According to the transformer 100 of the utility model embodiment, by form at least two clearance for insulations between multiple armature windings 30 and secondary winding 40, make can to have between armature winding 30 and secondary winding 40 the phase proximal side at multiple coaxial close and intervals, armature winding 30 and the coupling performance of secondary winding 40 are improved, simultaneously by regulating the axial length of 40 each sections of primary and secondary windings, can make the coupling coefficient between armature winding 30 and secondary winding 40 bring up between 0.6 to 0.85, coupling performance improves greatly, without improving coupling performance by increasing the radially number of turn of armature winding 30 and secondary winding 40 and reducing axial winding length again, armature winding 30 and the radial windings number of plies of secondary winding 40 are reduced, the elongated formation flat of axis winding length structure, improve radiating efficiency, save material usage, and reduce the overall dimensions of transformer 100, space availability ratio is high, cost performance is high.
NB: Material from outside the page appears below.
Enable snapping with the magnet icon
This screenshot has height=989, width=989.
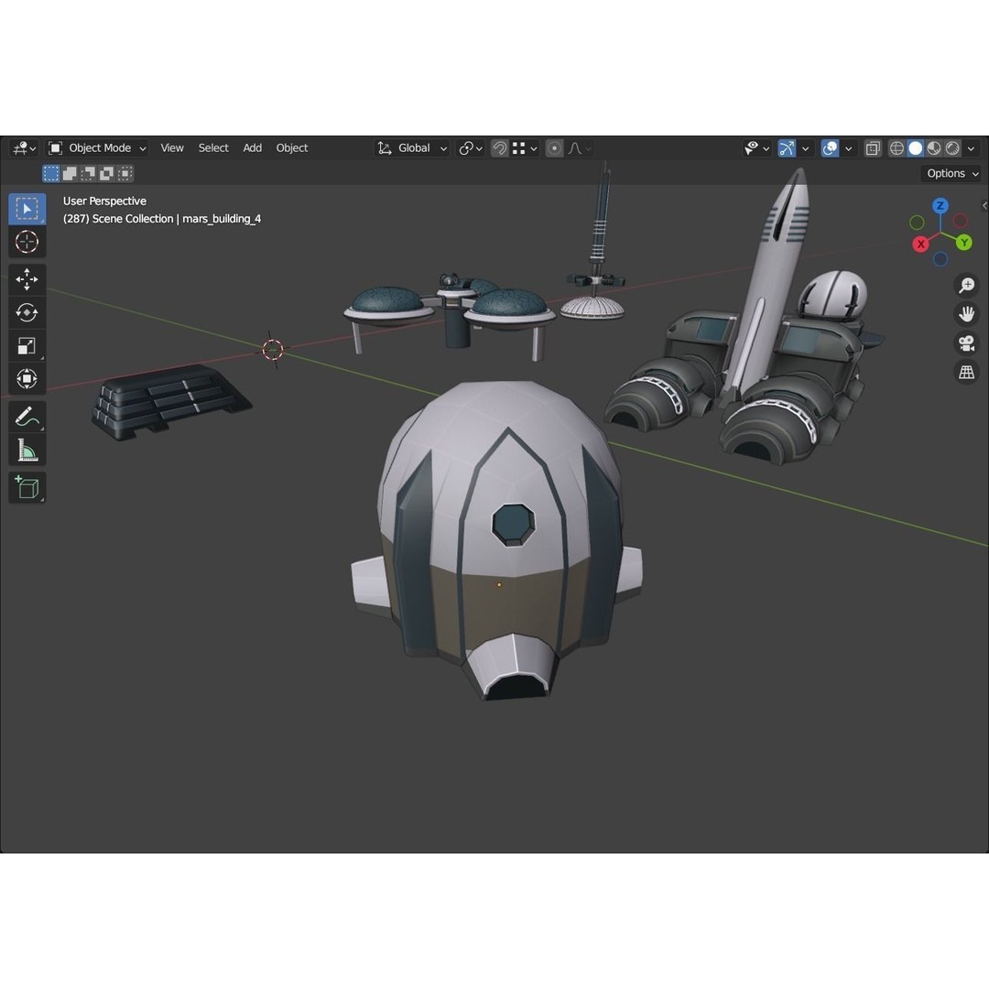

In correlation technique, it is coaxial configuration close to each other that the armature winding on transformer only has respectively a side with secondary winding, and coupling is poor.In order to improve coupling performance, conventionally need to increase the radially number of turn of armature winding and secondary winding, reduce the axial number of turn of armature winding and secondary winding, make thus the radial windings number of plies of whole armature winding and secondary winding increase, the axial winding number of plies reduces, and the overall dimensions of transformer is large and heat dispersion is poor; In the time increasing the radial windings number of plies of armature winding and secondary winding, can make the winding length of armature winding and secondary winding elongated, increase material cost.

And according to the transformer 100 of the utility model embodiment, coaxial approach and the number of the phase proximal side at interval is increased to two or more on armature winding 30 and secondary winding 40, make armature winding 30 and the coupling surface number of secondary winding 40 become many, it is large that coupling area becomes, coupling performance improves greatly, without the coupling performance that improves again transformer 100 by increasing the radially number of turn of armature winding 30 and secondary winding 40.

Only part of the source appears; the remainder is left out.